Efficacy and safety of nucleoside-sparing regimen based on raltegravir and ritonavir-boosted darunavir in HIV-1-infected treatment-experienced patients

J Med Virol. 2017 Dec;89(12):2122-2129. doi: 10.1002/jmv.24826. Epub 2017 Aug 31.

Abstract

Aim: To assess the efficacy and tolerability of dual therapy containing raltegravir (RAL) and ritonavir boosted darunavir (DRV/r) in HIV-1-infected treatment-experienced patients.

Method: Retrospective analysis of 81 HIV-1-infected treatment-experienced patients (56 male and 25 female, 5 Polish centers) who switched to RAL/DRV/r.

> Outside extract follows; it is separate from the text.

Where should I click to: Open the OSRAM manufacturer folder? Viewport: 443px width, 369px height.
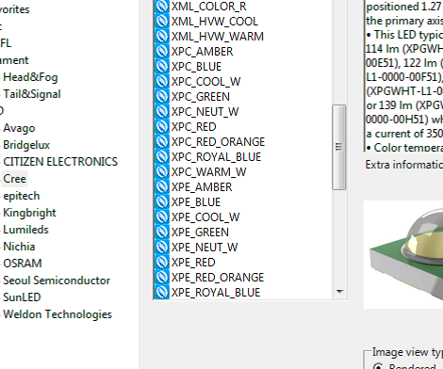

Results: The main reasons for the introduction of dual therapy were renal dysfunction (16/81 patients-19.8%) and virologic failure on previous regimens (15/81 patients-18.5%). At 48 weeks the treatment was continued in 58/81 (71.6% of patients). In three patients the therapy was discontinued because of virologic failure. However, no mutations to DRV or integrase inhibitors (InI) were detected. At 48 weeks of treatment CD4+ lymphocyte count increased statistically significantly (median 121 cells/μL) P < 0.005. The main reasons for the discontinuation of therapy were treatment simplification (11/23-47.8% patients), adverse events (7/23 patients 30.4%), virologic failure (3/23 patients 13.0%). All patients who switched to RAL/DRV/r therapy because of prior renal impairment were maintained on the treatment for 48 weeks. In this group, before the introduction of dual therapy eGFR (estimated glomerular filtration rate) <60 mL/min/1.72 m2 was reported in nine patients and after 48 weeks in four patients (56.3% vs 25%) (P > 0.05). We found a statistically significant decrease in the prevalence of proteinuria or eGFR <60 mL/min/1.72 m2 (93.8% vs 37.5%; P = 0.004 before and after the introduction of dual therapy, respectively).

Conclusions: Dual therapy was effective and safe for the vast majority of antiretroviral-experienced subjects. Such therapy can be recommended especially for patients with renal impairment or NRTIs intolerance.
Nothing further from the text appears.